We (Perceptive Automation) don't guarantee anything about this plugin - that this plugin works or does what the description above states, so use at your own risk. We will attempt to answer questions about the plugin but given the nature of this plugin, which uses reverse-engineered information provided by other users out on the net, we can’t guarantee that it will always work since either Amazon or Philips can change the protocol at any time.

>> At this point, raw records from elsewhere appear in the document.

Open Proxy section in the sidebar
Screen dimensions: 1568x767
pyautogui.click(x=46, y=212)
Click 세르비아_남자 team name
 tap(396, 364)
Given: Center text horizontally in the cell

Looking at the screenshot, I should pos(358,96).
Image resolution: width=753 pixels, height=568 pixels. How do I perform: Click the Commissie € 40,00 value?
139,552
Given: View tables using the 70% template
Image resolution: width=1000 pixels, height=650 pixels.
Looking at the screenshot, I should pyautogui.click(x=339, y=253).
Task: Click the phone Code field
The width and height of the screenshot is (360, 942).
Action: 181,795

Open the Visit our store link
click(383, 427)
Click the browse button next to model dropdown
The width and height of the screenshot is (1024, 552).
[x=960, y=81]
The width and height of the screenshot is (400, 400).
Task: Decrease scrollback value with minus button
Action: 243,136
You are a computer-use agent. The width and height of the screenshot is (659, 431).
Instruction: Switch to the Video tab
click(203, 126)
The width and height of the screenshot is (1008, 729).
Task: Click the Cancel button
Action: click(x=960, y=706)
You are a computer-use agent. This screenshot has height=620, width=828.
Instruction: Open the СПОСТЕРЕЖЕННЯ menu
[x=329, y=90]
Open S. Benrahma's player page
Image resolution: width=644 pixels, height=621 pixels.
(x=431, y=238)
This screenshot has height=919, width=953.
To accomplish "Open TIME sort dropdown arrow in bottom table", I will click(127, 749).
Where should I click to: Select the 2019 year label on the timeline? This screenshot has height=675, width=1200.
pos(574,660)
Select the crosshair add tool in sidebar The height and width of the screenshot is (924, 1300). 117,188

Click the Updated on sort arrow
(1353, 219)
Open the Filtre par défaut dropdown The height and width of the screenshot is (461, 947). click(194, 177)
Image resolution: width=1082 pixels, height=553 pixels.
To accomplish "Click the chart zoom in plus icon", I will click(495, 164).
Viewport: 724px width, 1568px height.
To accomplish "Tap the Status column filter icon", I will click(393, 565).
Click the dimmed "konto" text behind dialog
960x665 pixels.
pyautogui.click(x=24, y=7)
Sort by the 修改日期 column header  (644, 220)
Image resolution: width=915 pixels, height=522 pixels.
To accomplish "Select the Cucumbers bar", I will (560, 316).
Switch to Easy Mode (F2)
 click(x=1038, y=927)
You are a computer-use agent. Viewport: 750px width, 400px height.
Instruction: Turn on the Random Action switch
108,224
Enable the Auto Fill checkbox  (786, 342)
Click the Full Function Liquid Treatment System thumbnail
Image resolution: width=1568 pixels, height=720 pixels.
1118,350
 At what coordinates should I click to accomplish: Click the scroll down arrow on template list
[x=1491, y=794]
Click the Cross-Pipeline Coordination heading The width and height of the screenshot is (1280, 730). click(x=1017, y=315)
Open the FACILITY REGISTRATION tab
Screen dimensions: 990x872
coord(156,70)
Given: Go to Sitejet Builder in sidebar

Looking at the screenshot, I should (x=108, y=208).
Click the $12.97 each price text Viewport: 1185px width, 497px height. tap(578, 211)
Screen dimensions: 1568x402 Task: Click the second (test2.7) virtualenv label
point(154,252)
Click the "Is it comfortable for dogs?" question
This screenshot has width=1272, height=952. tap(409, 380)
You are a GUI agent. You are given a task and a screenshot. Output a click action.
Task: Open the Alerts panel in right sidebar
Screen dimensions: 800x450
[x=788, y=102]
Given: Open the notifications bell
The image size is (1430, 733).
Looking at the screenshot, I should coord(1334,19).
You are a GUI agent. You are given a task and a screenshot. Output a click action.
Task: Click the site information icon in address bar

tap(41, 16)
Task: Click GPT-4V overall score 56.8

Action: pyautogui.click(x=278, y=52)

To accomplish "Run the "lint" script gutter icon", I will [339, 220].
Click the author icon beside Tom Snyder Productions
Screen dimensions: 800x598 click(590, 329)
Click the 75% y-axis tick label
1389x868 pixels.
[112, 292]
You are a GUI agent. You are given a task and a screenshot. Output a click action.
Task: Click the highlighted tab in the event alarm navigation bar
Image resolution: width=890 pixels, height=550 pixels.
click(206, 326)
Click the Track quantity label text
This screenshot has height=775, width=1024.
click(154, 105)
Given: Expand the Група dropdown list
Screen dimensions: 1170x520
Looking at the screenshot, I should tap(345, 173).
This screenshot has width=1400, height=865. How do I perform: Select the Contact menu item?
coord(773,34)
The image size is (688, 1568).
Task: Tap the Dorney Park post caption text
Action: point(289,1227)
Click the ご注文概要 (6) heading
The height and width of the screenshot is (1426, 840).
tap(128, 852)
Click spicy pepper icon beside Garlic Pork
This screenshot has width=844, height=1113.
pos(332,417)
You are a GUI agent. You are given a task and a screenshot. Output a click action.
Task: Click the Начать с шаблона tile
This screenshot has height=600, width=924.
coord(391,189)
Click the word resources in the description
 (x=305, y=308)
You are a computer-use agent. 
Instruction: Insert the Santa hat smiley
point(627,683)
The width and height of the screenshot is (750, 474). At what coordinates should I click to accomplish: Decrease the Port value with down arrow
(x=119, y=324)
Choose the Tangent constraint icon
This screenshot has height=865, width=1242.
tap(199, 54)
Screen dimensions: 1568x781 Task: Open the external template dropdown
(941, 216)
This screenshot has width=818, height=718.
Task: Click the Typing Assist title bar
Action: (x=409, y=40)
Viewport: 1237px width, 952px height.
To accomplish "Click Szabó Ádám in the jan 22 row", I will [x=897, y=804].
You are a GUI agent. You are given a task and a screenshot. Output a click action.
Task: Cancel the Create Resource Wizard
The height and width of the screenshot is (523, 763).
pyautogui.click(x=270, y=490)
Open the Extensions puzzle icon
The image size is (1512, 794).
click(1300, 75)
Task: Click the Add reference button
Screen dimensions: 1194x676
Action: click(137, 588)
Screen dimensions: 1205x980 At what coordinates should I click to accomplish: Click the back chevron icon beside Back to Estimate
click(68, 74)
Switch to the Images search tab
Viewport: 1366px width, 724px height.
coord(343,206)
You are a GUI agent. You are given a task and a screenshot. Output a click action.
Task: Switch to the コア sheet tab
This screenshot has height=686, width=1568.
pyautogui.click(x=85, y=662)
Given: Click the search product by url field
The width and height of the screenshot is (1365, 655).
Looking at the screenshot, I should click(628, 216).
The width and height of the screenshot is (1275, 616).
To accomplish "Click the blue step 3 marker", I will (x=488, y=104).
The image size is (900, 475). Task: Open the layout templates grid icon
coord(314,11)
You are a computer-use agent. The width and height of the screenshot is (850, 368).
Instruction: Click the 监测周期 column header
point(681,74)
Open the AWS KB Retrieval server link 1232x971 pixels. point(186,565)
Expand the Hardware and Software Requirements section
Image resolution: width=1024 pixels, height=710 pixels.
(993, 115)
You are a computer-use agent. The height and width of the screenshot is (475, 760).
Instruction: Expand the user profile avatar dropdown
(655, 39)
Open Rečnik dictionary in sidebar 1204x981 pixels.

This plugin is a derivative work from a couple of different sources: the hueAndMe project, which is itself based loosely on work from the hue-upnp project. We’re grateful that these developers published these projects so that we could build upon them.

License

This project is licensed using Unlicense.

Plugin ID

Here's the plugin ID in case you need to programmatically restart the plugin or start/stop discovery:

Plugin ID: com.indigodomo.opensource.alexa-hue-bridge

Things that are known to use the UPNP port (1900)

The primary issue that users experience is with port conflicts on the UPNP port - several Mac apps open that port as part of a UPNP process. The plugin only needs to use the port while the Alexa is discovering devices, but during that time other apps may have a problem. This is a list of things users have found on their Macs that use that port. It is by no means an exhaustive list.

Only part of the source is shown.